Properties | Description |
---|---|
tenantDomain |
The directory ID of your Azure Data Factory instance. To get the directory ID, go to Register your Azure Data Factory instance in the Azure Portal. |
applicationId |
The application ID of your Azure Data Factory instance. Specifically, this is the associated service principal for Azure Data Factory, not the enterprise application ID. To get the application ID, go to Register your Azure Data Factory instance in the Azure Portal. |
resourceGroupName |
The name of a resource group with the Reader role for the Azure Data Factory instance. To get the resource group name, go to Add your Azure Data Factory instance to a resource group. |
subscriptionId |
The subscription ID of the resource group. To get the subscription ID, go to Retrieve the subscription ID of the resource group. |
password |
The secret value for the application ID. To get the service principal secret, go to Create an authentication secret. |
Register your Azure Data Factory instance in the Azure Portal
Follow the Microsoft Azure instructions on how to register an application and refer to the following table for help with the various settings:
Setting | Description |
---|---|
Name | The name of your Azure Data Factory instance. |
Supported account types |
The type of tenant. This indicates who can access the Azure Data Factory instance. Select Single tenant. |
Redirect URI |
The location to which a user's client is redirected and where security tokens are sent after successful authorization. In this case, the redirect URI must be of the type Web. Leave this field empty. You don't have to specify a web location. |
The Azure Portal creates:
- The Application ID. Use this ID as the value for the
applicationId
property in the lineage harvester configuration file. - The Directory ID. Use this ID as the value for the
tenantDomain
property in the lineage harvester configuration file.
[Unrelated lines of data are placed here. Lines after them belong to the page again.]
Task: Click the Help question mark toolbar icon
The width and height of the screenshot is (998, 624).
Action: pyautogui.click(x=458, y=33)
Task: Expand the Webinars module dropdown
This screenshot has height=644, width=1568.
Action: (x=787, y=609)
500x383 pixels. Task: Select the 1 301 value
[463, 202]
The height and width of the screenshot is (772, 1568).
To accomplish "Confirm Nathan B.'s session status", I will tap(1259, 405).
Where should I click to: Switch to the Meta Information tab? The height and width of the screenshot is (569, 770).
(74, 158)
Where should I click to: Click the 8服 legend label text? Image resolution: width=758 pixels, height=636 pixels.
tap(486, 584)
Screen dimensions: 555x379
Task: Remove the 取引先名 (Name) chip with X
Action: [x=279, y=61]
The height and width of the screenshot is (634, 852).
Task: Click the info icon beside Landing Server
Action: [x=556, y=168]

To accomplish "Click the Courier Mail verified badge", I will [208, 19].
Assign the API permissions
-
In the Azure Portal, click the Authentication pane, and then:
- Click the Advanced settings section.
- For the Allow public client flows option, click Yes.
- Click the API permissions pane, and then:
- For the permission type, click Delegated permissions.
- Assign the Azure Data Factory instance in Microsoft Azure the Microsoft Graph User.Read permission.
The user now has the following permissions:
- Microsoft Graph
- User.Read
Create an authentication secret
- In the sidebar navigation, in the Manage section, click Certificates and secrets.
-
Ciick New client secret. Note that certificates are not supported.
- Enter a description.
- Use the date picker to specify an expiration date for the authentication secret.
- Click Add.
An authentication secret is shown. The authentication secret is the value you will use when prompted for the password to connect to Azure Data Factory.Important Make note of the authentication secret. For security purposes, It will not be available later. If you lose the authentication secret, you will need to create a new one.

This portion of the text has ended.